Task input —
[Start]
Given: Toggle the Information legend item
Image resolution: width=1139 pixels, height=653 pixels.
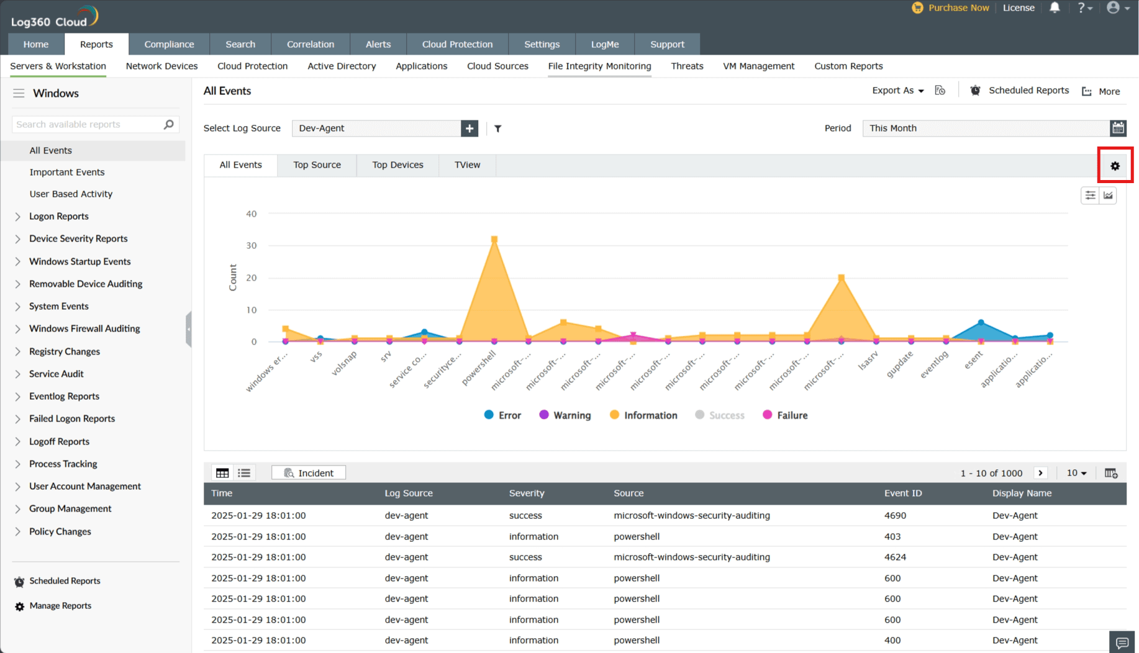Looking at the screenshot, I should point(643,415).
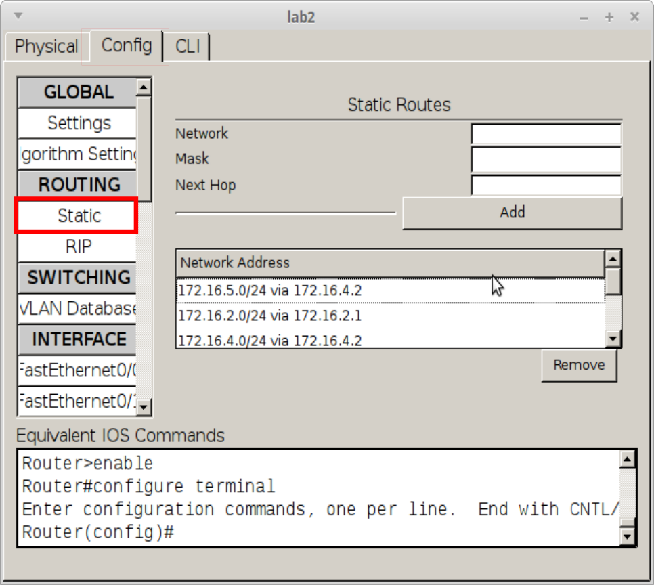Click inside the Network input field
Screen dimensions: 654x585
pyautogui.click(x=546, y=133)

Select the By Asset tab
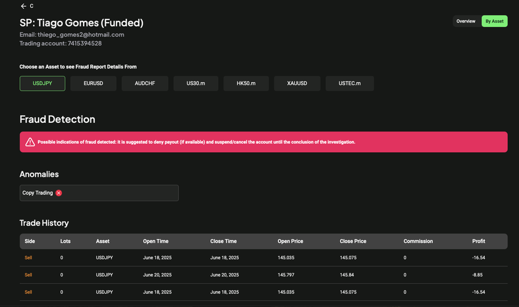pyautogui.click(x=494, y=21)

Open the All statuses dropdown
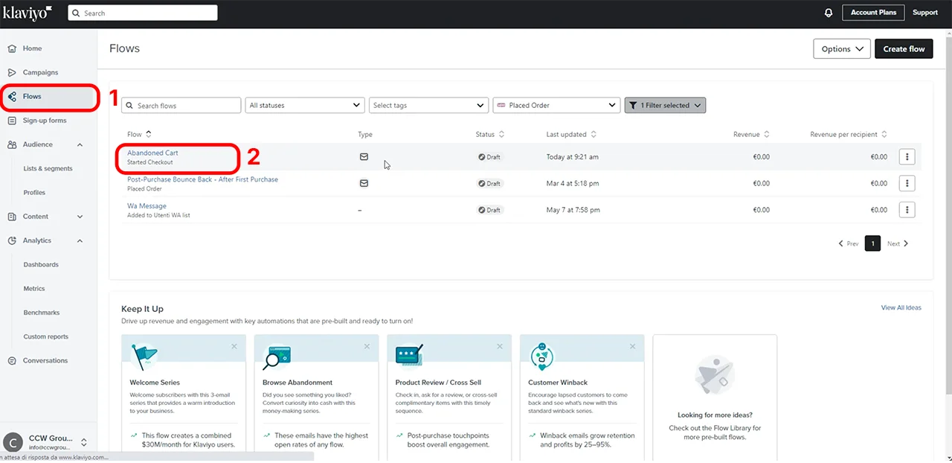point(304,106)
[End]
[Start]
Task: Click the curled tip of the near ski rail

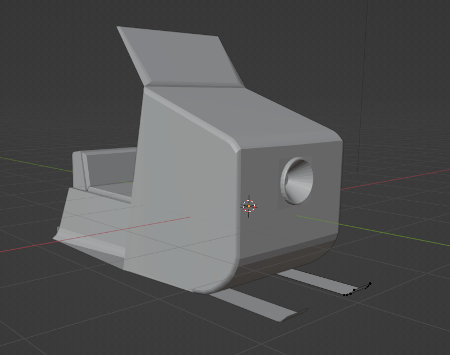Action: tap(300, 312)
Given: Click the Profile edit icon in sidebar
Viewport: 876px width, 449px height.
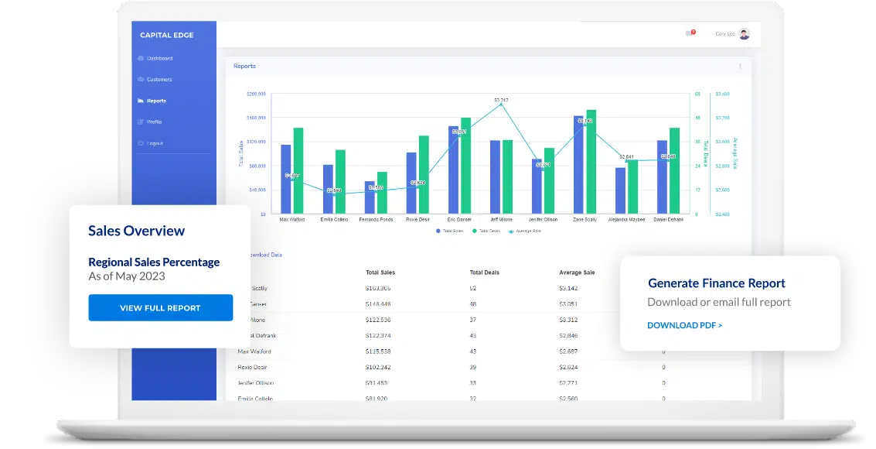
[End]
[Start]
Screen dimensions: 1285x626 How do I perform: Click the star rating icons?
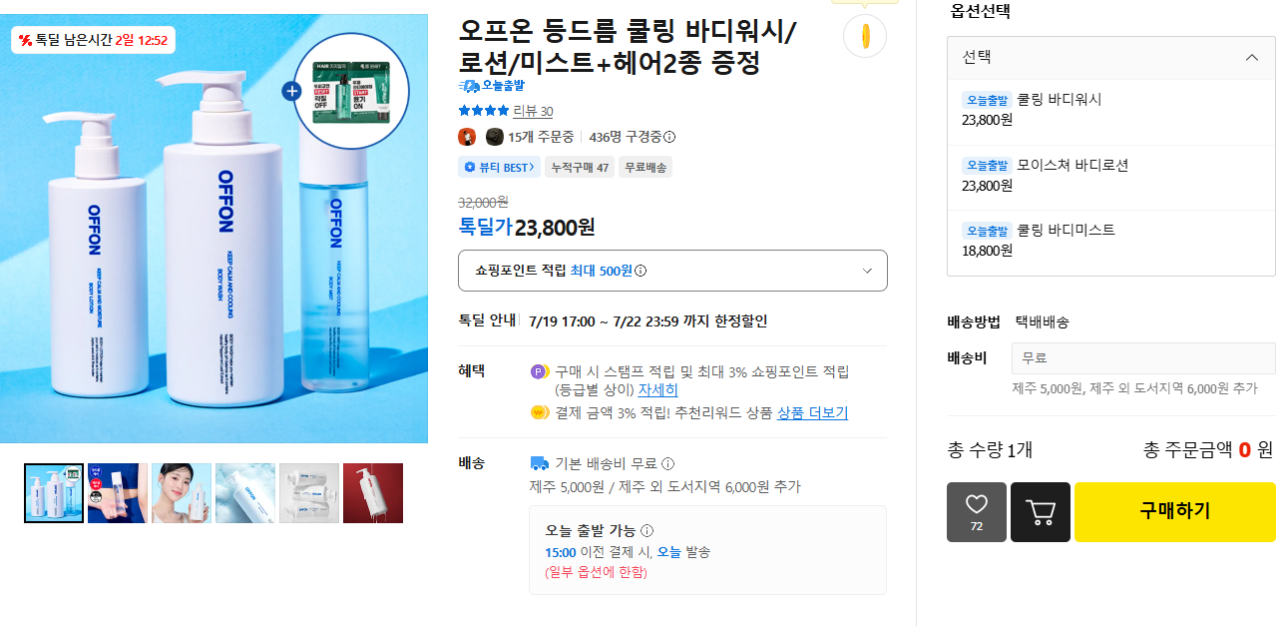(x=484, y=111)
[End]
Render the lines as a two-column CSV with the columns instruction and response, one row per instruction, putting each instruction and its response in a single quoted field with any line breaks replaced by spaces. Begin at the line that has "Select the By Asset tab" and stop after the line that has "point(304,106)", and leave the pictures out.

instruction,response
"Select the By Asset tab","pyautogui.click(x=494, y=21)"
"Open the All statuses dropdown","point(304,106)"